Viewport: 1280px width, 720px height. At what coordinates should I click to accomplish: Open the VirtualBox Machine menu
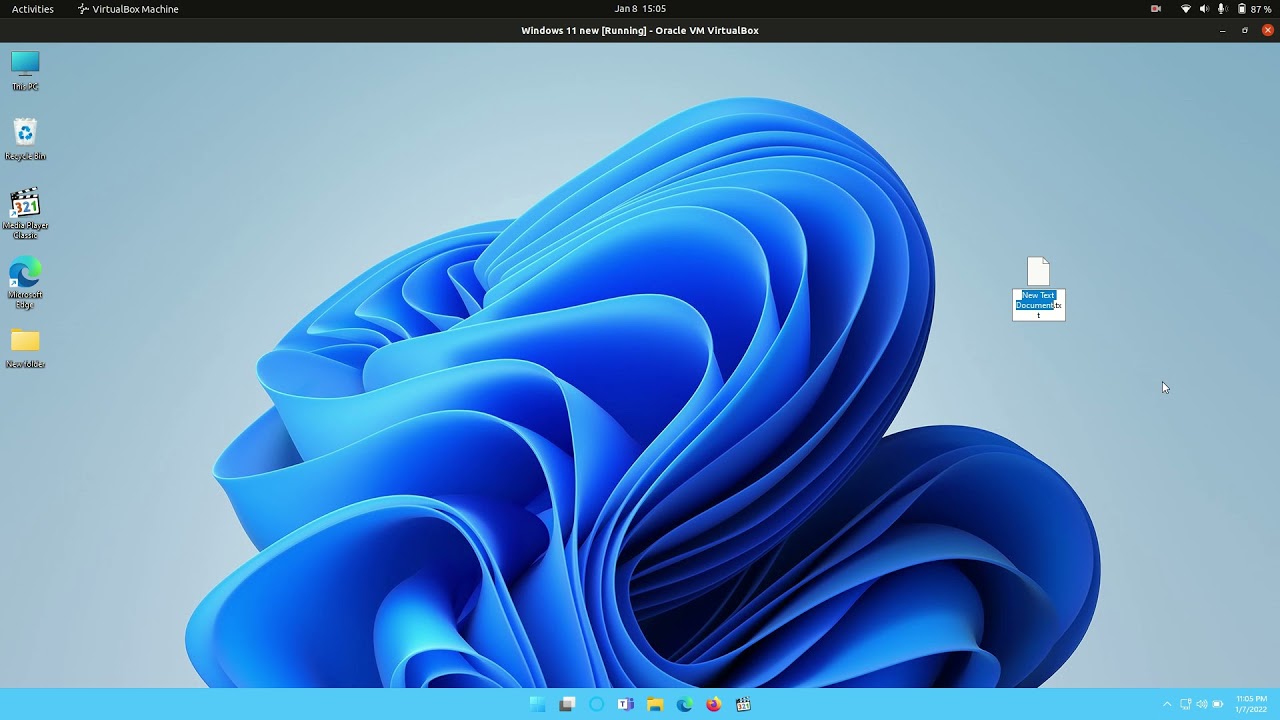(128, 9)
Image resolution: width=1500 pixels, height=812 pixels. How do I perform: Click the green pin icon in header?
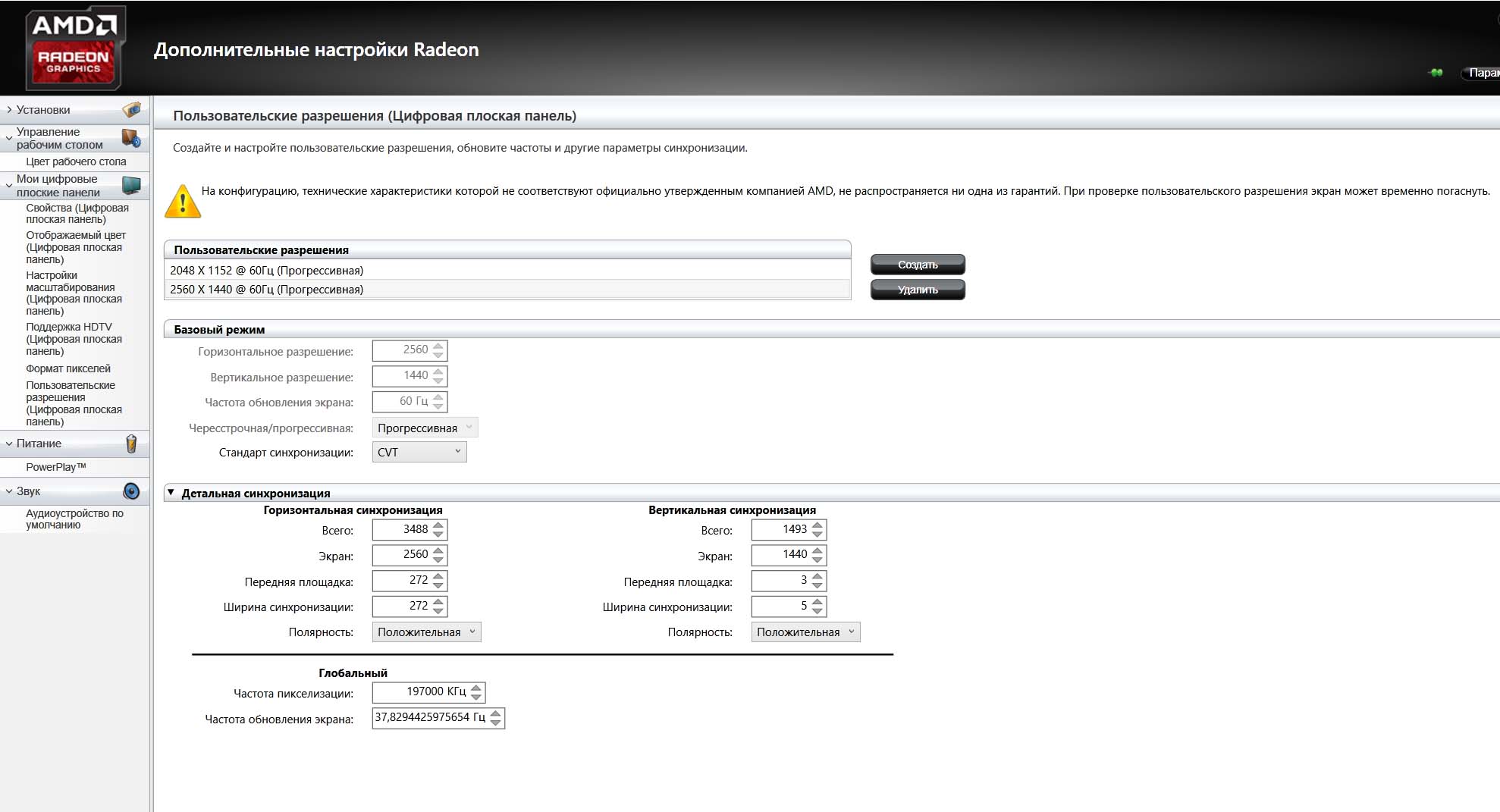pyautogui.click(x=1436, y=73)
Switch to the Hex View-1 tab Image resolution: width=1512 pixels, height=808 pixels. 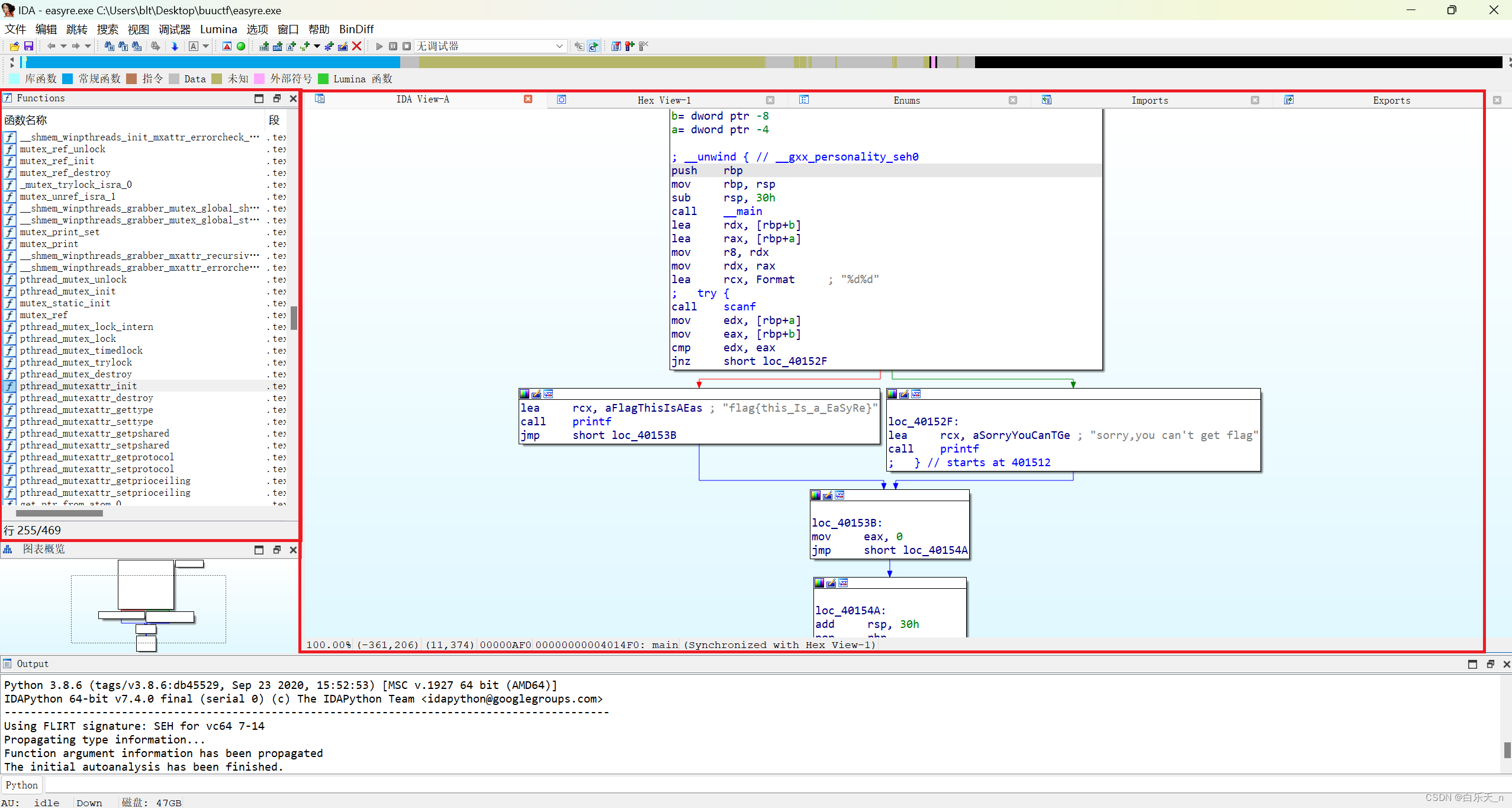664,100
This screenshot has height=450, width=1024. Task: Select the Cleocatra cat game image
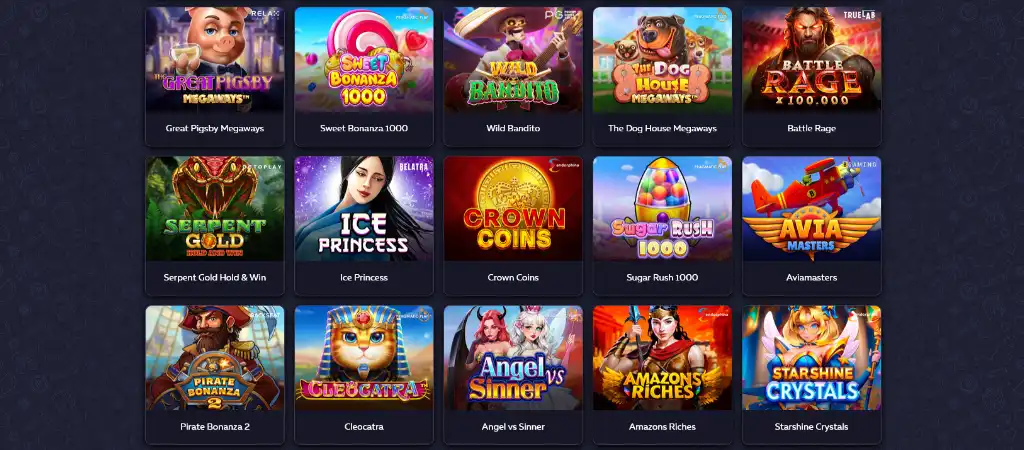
# # #
BRIEF:
Rewrite the data from its beginning through the line containing "pyautogui.click(x=1436, y=73)", keeping the requests, and shift every coordinate in the answers by -114. Leave the pictures out.

SOLUTION:
Viewport: 1280px width, 720px height. At what coordinates should I click to accomplish: Open the VirtualBox Machine menu
(14, -105)
Image resolution: width=1500 pixels, height=812 pixels. How do I perform: Click the green pin icon in header?
pyautogui.click(x=1322, y=-41)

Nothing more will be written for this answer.